Repeat the lines from the line with "Subscribe (59, 2139)" to the line with "Morgan Hill Times (552, 2218)" in the listing below, keeping both end lines and adding nothing.

- Dataset content
○ ○ ○ ○

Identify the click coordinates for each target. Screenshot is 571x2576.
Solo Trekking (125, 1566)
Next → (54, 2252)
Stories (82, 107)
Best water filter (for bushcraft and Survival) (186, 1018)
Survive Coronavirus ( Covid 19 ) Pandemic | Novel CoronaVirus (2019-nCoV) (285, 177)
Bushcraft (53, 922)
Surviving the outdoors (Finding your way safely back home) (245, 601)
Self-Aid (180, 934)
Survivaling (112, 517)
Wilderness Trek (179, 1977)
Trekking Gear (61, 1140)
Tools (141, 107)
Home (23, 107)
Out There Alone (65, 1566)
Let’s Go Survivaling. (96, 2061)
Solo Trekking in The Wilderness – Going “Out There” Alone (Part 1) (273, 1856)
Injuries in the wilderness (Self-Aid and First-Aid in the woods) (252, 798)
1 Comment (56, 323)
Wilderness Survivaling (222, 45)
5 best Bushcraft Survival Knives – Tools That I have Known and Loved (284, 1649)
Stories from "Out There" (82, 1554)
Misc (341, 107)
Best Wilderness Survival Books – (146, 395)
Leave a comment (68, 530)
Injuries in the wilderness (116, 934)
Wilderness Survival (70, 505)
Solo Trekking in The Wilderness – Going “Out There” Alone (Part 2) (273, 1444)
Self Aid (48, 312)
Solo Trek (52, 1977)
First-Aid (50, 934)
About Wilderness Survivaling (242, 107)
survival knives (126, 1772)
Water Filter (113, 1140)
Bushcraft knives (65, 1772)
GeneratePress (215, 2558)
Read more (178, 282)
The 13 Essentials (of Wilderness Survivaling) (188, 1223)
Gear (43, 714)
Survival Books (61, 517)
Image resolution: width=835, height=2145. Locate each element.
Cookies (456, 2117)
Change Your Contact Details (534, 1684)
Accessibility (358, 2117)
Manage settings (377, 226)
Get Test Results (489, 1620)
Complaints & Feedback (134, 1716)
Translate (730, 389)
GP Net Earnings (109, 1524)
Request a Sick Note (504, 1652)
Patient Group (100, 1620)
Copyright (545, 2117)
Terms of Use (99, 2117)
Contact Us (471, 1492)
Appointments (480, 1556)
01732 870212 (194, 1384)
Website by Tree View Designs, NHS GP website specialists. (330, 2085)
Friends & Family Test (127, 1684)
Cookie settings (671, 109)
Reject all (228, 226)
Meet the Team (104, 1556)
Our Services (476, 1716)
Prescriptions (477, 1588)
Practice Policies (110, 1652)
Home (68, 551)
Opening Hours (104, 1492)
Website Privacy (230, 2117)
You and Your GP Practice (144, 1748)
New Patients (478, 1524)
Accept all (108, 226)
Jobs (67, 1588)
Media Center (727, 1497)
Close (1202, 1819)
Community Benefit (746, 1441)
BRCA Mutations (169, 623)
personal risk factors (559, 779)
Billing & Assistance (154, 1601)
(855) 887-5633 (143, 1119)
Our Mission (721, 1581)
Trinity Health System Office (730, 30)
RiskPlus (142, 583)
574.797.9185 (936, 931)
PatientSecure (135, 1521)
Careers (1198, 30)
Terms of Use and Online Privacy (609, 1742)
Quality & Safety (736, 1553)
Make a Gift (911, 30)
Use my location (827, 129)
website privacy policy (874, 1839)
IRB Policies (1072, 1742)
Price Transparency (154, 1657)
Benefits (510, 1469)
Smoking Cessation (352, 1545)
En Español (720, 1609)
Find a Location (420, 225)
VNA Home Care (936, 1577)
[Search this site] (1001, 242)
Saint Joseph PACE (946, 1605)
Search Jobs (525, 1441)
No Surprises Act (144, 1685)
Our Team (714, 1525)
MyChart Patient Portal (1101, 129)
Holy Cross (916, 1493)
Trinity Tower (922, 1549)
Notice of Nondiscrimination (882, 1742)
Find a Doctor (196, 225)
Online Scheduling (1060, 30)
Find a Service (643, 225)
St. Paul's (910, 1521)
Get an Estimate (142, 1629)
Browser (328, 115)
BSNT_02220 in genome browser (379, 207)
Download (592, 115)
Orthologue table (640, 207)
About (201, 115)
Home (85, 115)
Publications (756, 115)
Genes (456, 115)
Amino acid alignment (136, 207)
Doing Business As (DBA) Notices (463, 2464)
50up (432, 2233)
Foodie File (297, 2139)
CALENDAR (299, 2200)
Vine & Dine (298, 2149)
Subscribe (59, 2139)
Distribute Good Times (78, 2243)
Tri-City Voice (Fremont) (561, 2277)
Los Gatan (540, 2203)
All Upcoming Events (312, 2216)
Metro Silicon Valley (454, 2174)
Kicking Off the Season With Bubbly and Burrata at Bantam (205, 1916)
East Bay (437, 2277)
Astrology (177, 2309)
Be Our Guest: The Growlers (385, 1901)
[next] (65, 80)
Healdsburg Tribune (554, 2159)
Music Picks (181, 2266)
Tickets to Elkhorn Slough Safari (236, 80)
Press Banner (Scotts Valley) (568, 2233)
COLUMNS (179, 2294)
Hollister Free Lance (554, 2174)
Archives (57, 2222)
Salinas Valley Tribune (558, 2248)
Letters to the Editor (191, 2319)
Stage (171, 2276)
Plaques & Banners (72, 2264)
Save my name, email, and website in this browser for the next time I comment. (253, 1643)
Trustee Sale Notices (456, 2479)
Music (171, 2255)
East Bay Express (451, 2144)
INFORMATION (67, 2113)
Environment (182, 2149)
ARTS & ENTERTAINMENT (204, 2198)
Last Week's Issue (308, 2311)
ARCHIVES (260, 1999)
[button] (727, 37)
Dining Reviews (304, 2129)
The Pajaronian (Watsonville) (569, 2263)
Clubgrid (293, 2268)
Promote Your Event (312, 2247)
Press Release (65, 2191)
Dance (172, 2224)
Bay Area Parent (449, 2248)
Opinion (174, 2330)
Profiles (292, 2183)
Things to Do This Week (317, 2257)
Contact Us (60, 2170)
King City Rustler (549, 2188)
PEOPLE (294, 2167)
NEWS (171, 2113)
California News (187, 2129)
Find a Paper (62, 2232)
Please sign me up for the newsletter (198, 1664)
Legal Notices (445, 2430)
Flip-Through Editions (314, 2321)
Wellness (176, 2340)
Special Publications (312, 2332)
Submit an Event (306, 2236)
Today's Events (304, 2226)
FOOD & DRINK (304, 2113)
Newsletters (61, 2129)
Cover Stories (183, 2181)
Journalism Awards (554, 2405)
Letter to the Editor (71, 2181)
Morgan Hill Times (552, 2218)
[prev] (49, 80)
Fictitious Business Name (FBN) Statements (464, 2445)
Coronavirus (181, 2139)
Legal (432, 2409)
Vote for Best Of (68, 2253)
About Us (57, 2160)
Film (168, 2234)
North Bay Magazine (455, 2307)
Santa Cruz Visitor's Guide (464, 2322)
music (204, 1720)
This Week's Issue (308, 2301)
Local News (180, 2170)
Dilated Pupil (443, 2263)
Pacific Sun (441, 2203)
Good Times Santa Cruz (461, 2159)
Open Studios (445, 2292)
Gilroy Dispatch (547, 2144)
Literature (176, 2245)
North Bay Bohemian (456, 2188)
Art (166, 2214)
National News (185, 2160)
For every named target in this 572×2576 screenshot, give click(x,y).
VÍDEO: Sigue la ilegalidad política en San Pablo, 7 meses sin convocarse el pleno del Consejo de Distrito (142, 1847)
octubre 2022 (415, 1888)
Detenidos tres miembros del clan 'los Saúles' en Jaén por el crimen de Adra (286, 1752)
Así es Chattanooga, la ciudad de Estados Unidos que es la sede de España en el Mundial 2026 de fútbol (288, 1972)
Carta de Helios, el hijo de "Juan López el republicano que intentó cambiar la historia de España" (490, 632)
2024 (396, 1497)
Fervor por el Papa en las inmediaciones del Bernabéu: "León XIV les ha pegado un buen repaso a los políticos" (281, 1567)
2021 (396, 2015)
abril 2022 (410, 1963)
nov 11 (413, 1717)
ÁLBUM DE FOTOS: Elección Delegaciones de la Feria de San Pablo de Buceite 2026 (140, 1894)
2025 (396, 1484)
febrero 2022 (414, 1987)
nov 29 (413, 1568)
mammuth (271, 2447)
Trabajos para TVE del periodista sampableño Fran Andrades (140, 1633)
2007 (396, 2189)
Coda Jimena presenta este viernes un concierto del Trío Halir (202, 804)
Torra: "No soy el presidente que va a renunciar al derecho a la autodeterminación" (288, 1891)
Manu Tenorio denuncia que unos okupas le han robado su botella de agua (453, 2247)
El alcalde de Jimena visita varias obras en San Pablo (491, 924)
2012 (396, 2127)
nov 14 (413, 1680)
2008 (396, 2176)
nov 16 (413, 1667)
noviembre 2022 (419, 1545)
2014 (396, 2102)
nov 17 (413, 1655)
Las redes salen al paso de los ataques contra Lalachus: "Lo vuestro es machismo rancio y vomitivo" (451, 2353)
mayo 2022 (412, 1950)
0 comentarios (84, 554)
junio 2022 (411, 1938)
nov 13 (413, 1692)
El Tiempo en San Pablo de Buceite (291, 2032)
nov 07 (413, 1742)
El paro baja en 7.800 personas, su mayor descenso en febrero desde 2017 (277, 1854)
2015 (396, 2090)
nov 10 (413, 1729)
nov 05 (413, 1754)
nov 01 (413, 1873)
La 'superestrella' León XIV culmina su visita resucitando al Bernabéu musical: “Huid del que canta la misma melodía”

○ ○ ○ ○

- Answer to this task
Subscribe (59, 2139)
Distribute Good Times (78, 2243)
Tri-City Voice (Fremont) (561, 2277)
Los Gatan (540, 2203)
All Upcoming Events (312, 2216)
Metro Silicon Valley (454, 2174)
Kicking Off the Season With Bubbly and Burrata at Bantam (205, 1916)
East Bay (437, 2277)
Astrology (177, 2309)
Be Our Guest: The Growlers (385, 1901)
[next] (65, 80)
Healdsburg Tribune (554, 2159)
Music Picks (181, 2266)
Tickets to Elkhorn Slough Safari (236, 80)
Press Banner (Scotts Valley) (568, 2233)
COLUMNS (179, 2294)
Hollister Free Lance (554, 2174)
Archives (57, 2222)
Salinas Valley Tribune (558, 2248)
Letters to the Editor (191, 2319)
Stage (171, 2276)
Plaques & Banners (72, 2264)
Save my name, email, and website in this browser for the next time I comment. (253, 1643)
Trustee Sale Notices (456, 2479)
Music (171, 2255)
East Bay Express (451, 2144)
INFORMATION (67, 2113)
Environment (182, 2149)
ARTS & ENTERTAINMENT (204, 2198)
Last Week's Issue (308, 2311)
ARCHIVES (260, 1999)
[button] (727, 37)
Dining Reviews (304, 2129)
The Pajaronian (Watsonville) (569, 2263)
Clubgrid (293, 2268)
Promote Your Event (312, 2247)
Press Release (65, 2191)
Dance (172, 2224)
Bay Area Parent (449, 2248)
Opinion (174, 2330)
Profiles (292, 2183)
Things to Do This Week (317, 2257)
Contact Us (60, 2170)
King City Rustler (549, 2188)
PEOPLE (294, 2167)
NEWS (171, 2113)
California News (187, 2129)
Find a Paper (62, 2232)
Please sign me up for the newsletter (198, 1664)
Legal Notices (445, 2430)
Flip-Through Editions (314, 2321)
Wellness (176, 2340)
Special Publications (312, 2332)
Submit an Event (306, 2236)
Today's Events (304, 2226)
FOOD & DRINK (304, 2113)
Newsletters (61, 2129)
Cover Stories (183, 2181)
Journalism Awards (554, 2405)
Letter to the Editor (71, 2181)
Morgan Hill Times (552, 2218)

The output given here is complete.